Fourteen Times
GitHub's COO shared platform numbers this week: 275 million commits per week. On pace for 14 billion this year, up from 1 billion in 2025. Actions usage hit 2.1 billion minutes per week, quadrupling since 2023.
Fourteen times more code in one year. Not fourteen percent. Fourteen times.
The immediate question is whether this code is any good. Jon Williams, interviewing engineering teams adopting AI, found a specific answer: AI-generated pull requests contain roughly 1.7 times more issues than human-written ones. The standard "PR for everything" workflow collapses under the volume. Teams that thrive restructure their review processes around the new reality. Teams that don't fall behind in ways that compound.
But here's what's interesting: the review bottleneck is only one side of the asymmetry. There's another side, and it's worse.
Nicholas Carlini, on Anthropic's Frontier Red Team, ran a deliberately minimal experiment. A short script iterating over source files in heavily-fuzzed open source projects, prompting Claude to find exploitable vulnerabilities, then verifying the results. Five hundred validated high-severity findings. Not theoretical. Reproducible, exploitable bugs in projects that had already been stress-tested by traditional tools.
The methodology is almost insultingly simple. Pull a repository. Loop over files. Ask for vulnerabilities. Verify.
What's not simple is what the model actually does. In one case, Claude read a project's git history, found an incomplete bounds-check fix from a prior commit, then identified a second code path where the same fix was never applied. That's not pattern matching. That's reasoning about developer intent and noticing where it was inconsistently executed - the kind of work that used to require a senior security researcher spending days inside a codebase.
Thomas Ptacek, writing about this work, frames the economics clearly: vulnerability research has historically been gated by the scarcity of elite human attention. Replace that scarcity with a hundred instances of Claude running in parallel, and the cost of expert-level vulnerability-finding attention approaches zero. The consequence isn't just "more bugs found." It's that everything becomes a target. Routers, printers, hospital systems, embedded firmware - anything that was previously safe because no human researcher would waste time on it.
Here's the structural picture. Three things are happening simultaneously:
Code volume is scaling 14x. More surface area. More dependencies. More interactions between components that no single person fully understands.
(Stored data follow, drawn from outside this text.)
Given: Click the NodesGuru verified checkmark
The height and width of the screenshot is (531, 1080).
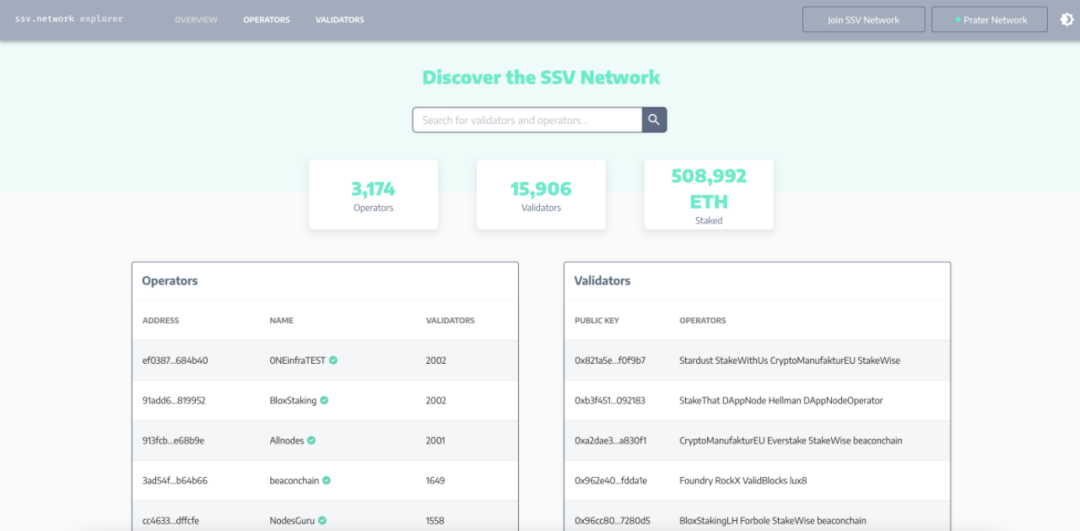Looking at the screenshot, I should [322, 520].
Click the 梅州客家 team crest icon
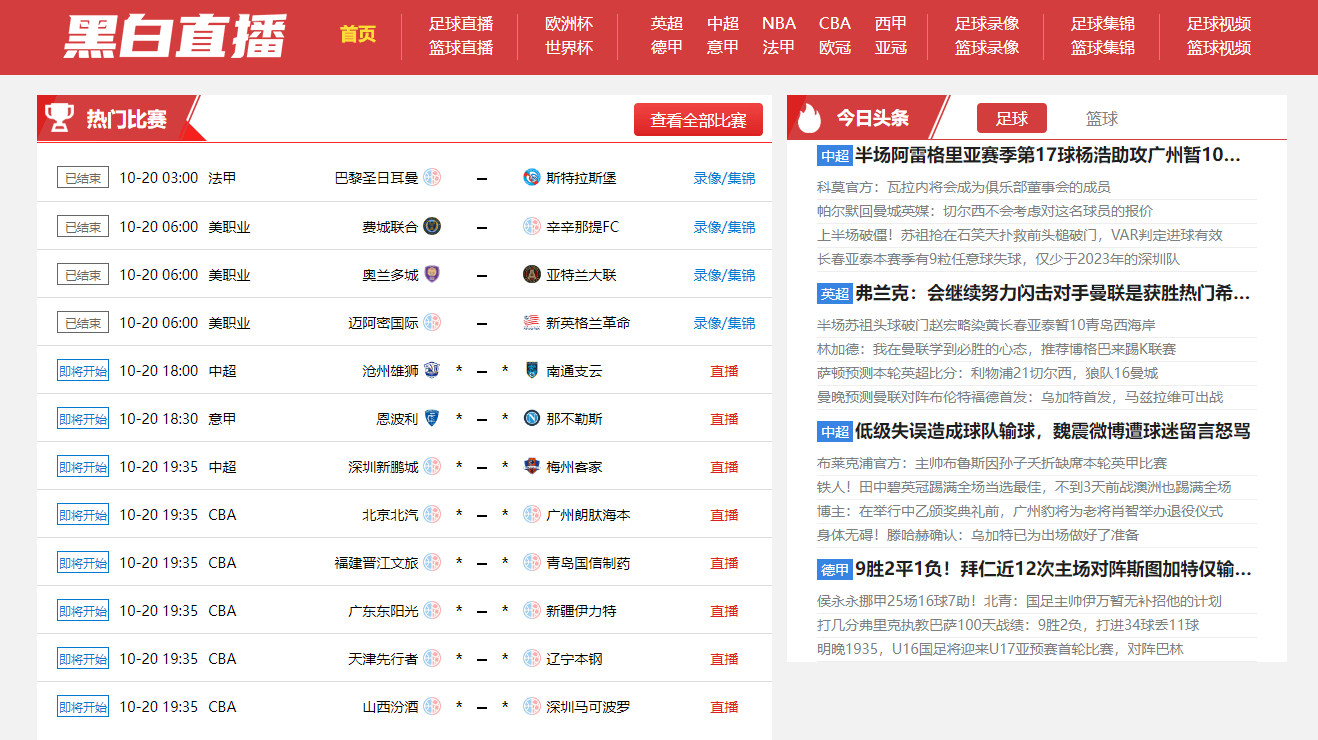 (532, 466)
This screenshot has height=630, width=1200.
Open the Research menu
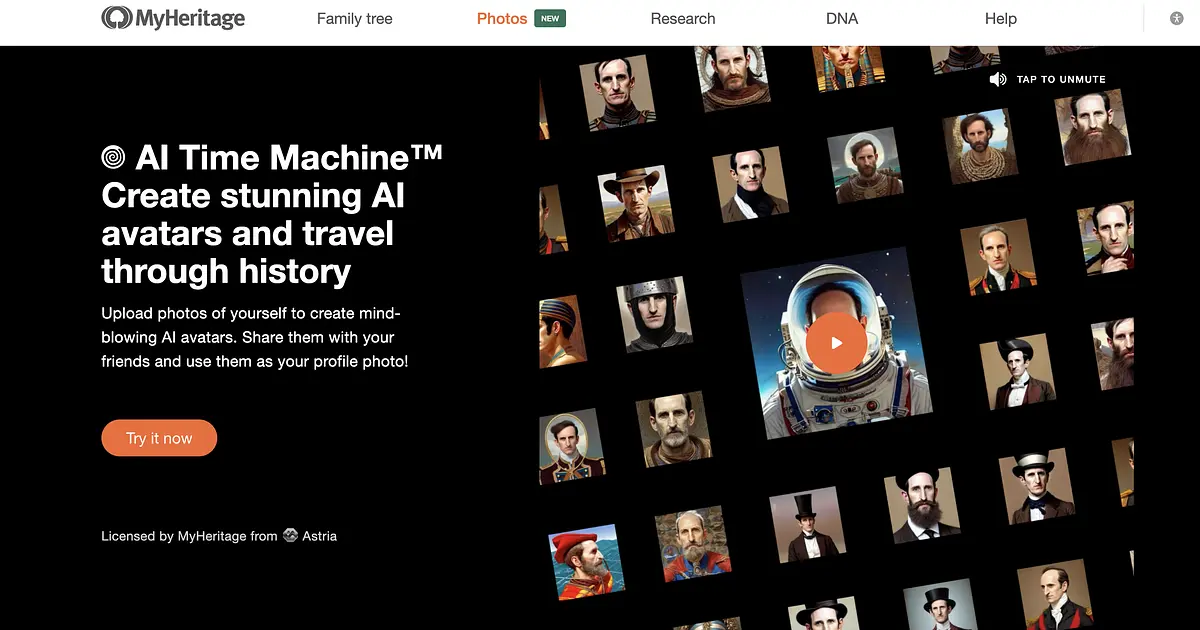click(x=683, y=18)
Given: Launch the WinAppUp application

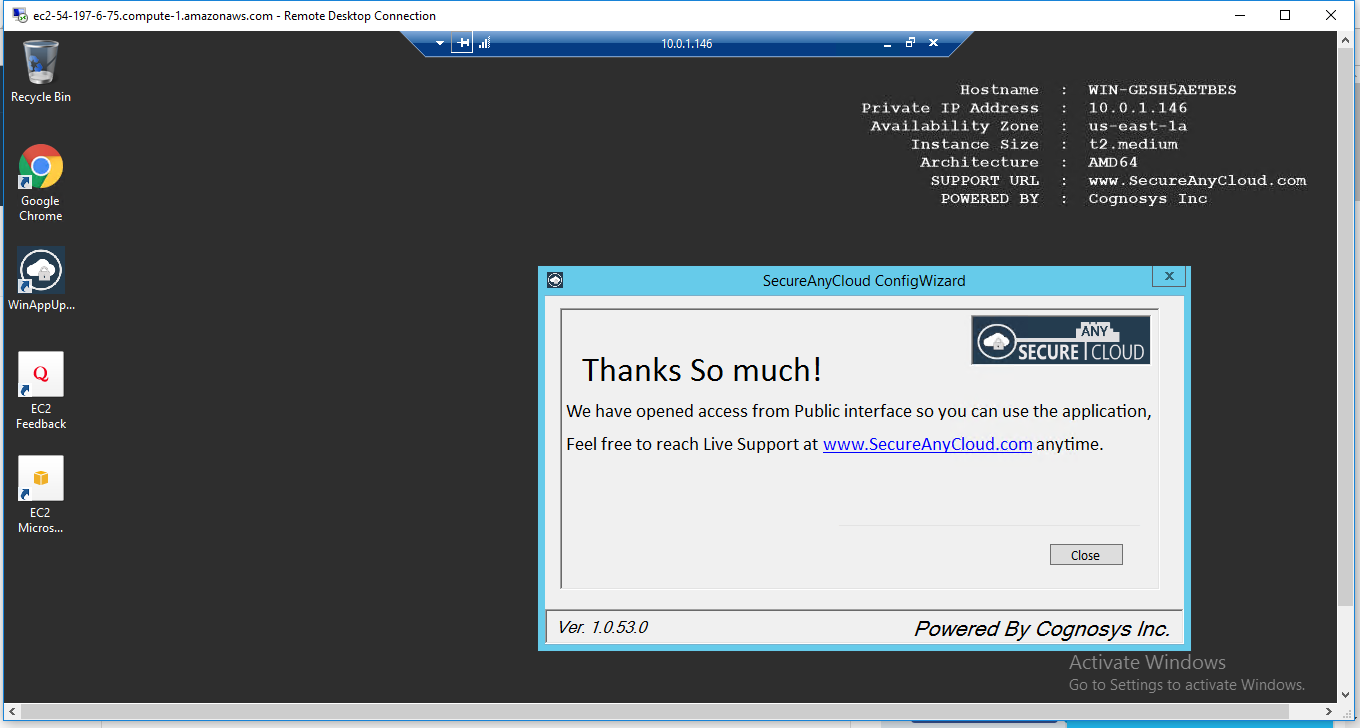Looking at the screenshot, I should [x=40, y=270].
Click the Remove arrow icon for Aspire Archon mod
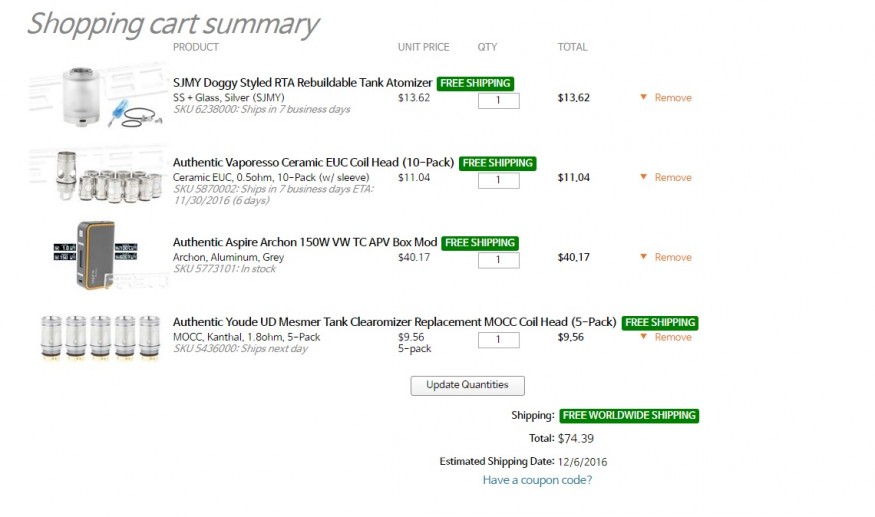The width and height of the screenshot is (875, 517). tap(643, 257)
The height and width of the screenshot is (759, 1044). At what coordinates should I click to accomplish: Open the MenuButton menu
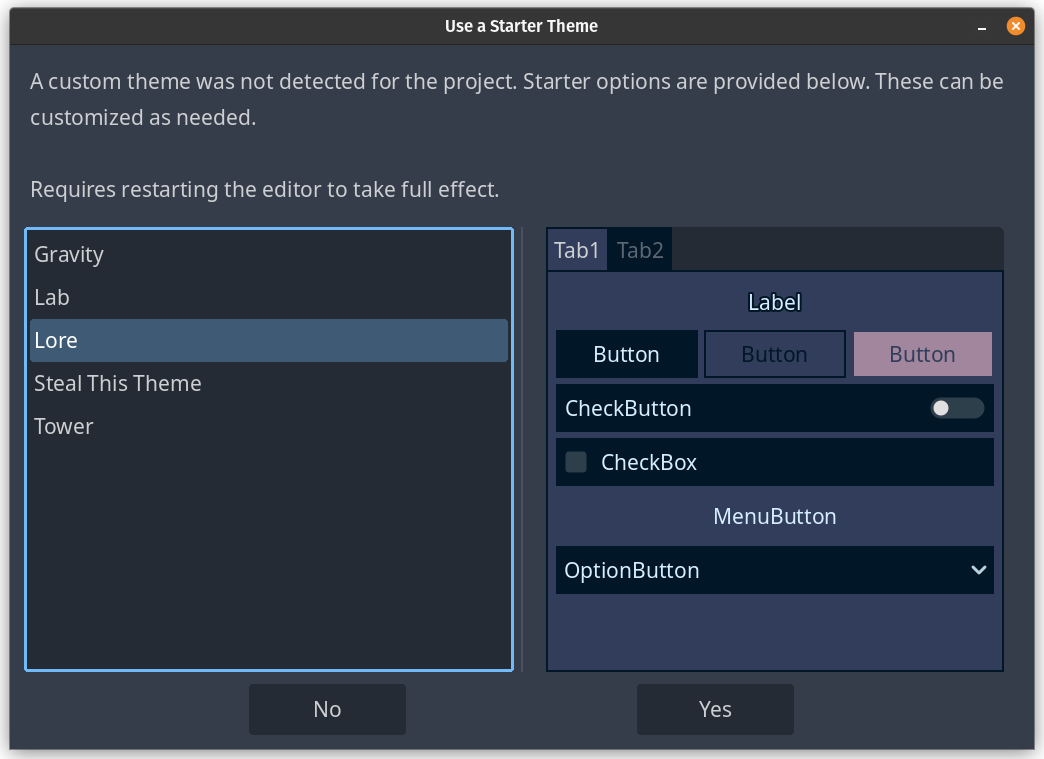[x=774, y=517]
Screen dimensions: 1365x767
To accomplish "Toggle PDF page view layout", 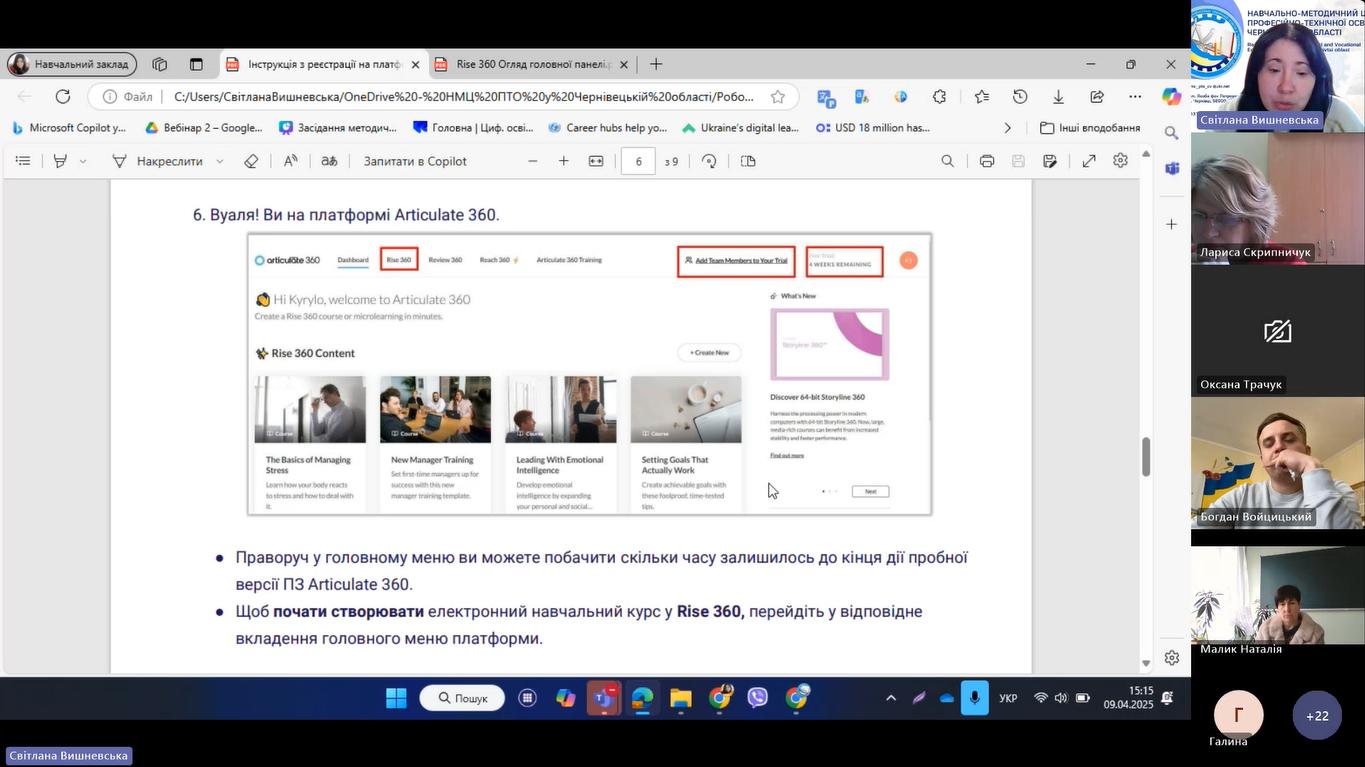I will click(x=748, y=161).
Review capacity is not scaling. The humans doing code review are the same humans as last year, now drowning in 14x the volume. The AI tools that help with review introduce their own 1.7x issue rate. The bottleneck isn't laziness - it's that review requires understanding context, and context doesn't compress the way generation does.
Offensive capability is also scaling. The same models generating code are also finding vulnerabilities in it. And unlike code review, vulnerability discovery has a clean success signal: the exploit either works or it doesn't. No ambiguity. No need for context about product intent. Just: does this crash?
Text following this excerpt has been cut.